Singapore’s stock market, as represented by the Straits Times Index (SGX: ^STI), inched up 0.4% to 3,117 points for its third consecutive day of gains today.
Within the index, only 16 shares out of its 30 components managed to make some headway during the trading session while 11 others suffered losses. Let’s take a look at some shares outside the index that did better than it.
Novo Group (SGX: MR8) climbed 8% to S$0.163. Yesterday, the company released a profit warning and informed the market that it “expects to record an increase of loss for the nine months ended 31 January 2014 as compared to that for 2013.” In the nine months ended 31 Jan 2013, the steel products outfit had made a loss of US$4.3 million.
This time around, Novo Group cited increased costs stemming from its tinplate operations in China as a culprit. In addition, there was “unfavourable market conditions” for the company’s trading business, leading to a decrease in profits from that unit.
These factors all contributed to the larger losses expected by Novo Group and investors can have a better picture of what happened when the company releases its third quarter results on 10 March 2014.
In any case, despite the seemingly unwelcome news of potentially larger losses in the upcoming earning release, the market has reacted very favourably, judging from the share price increase.
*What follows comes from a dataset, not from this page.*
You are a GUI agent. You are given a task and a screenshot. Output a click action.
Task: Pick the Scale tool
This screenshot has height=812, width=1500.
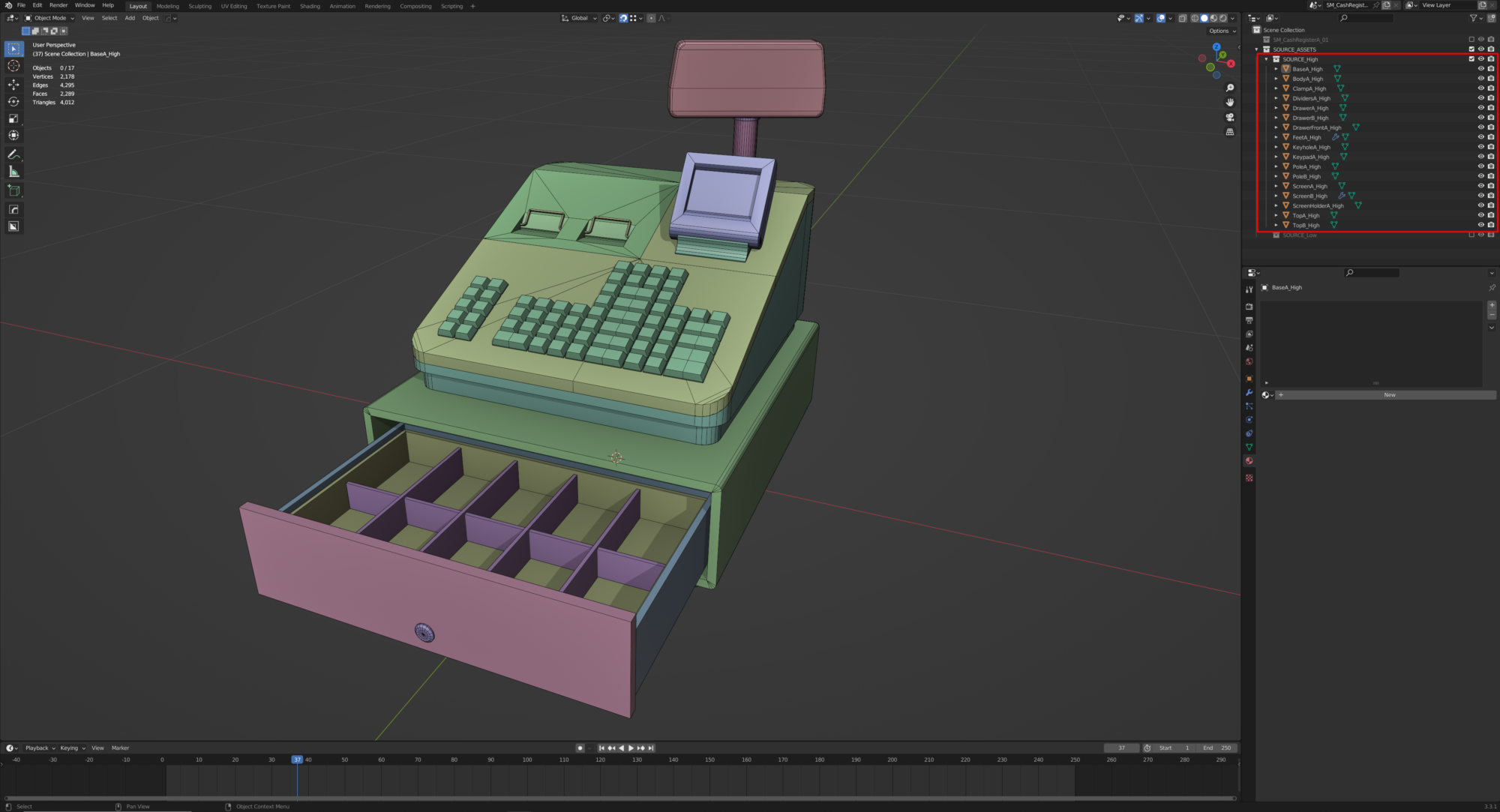(14, 118)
Food Empire Holdings (SGX: F03) is up 3.7% to S$0.43. The food & beverage manufacturing company’s main markets are in Russia, Eastern Europe, and Central Asia. Russia alone accounted for 58% of the company’s revenue in 2013.
The company’s shares have declined sharply in recent times, falling by 15.8% from S$0.505 on 20 Feb 2014 to its current price. There’s likely to be two factors at play here regarding Food Empire’s share price drop.
The first involves the on-going political tension between Russia and the United States over the former’s perceived display of military aggression against Ukraine. It has generated quite a bit of fear in the Russian financial markets. For instance, Russian stock market indexes had fallen by as much as 12% on Monday. With that as a back drop, Food Empire might just be feeling some “spill-over effects” from all that fear.
The second factor is more company-specific. Food Empire had released its full-year results for 2013 on 1 March 2014, which saw profits tank by 43% to US$11.7 million despite revenue growing by 10.6% to US$263 million. There was a strong increase in a multitude of costs across the board (including staff costs and depreciation of properties, equipment, and plants) leading to the decline in profit.
Those aren’t strong results. Furthermore, the company warned in its earnings release that it’s seeing sharper volatility in the Russian ruble and other Eastern European currencies that could “”negatively affect [Food Empire]” if said currencies would undergo “prolonged and significant devaluation”.
Ezra Holdings (SGX: 5DN) moved up 2.9% to S$1.08 after it revealed this morning that it had recently won contracts with a collective value “exceeding US$125 million”. The contracts are awarded to the company for subsea construction works and offshore support in the Asia Pacific and West Africa regions.
Ezra’s chief executive and managing director Lionel Lee, commented on the contracts: “These are important wins for us as it strengthens our presence in West Africa and growing leadership in Asia. The subsea project in the South China Sea is also a clear recognition of the deepwater pipelay capabilities of our subsea team and our key assets here in Asia.”
Lee added, “The Asia Pacific region is an important market for us with offshore support, subsea construction and engineering activities expected to continue picking up as oilfield operators venture further offshore. With our strong roots here in Asia, we are well positioned to compete for the many upcoming profits in the region.”
Elsewhere, Ezra also revealed that its associated company, EOC Limited, had won a separate US$100 million contract for the hook up and maintenance barge, the Lewek Conqueror, for work to be done in South East Asia.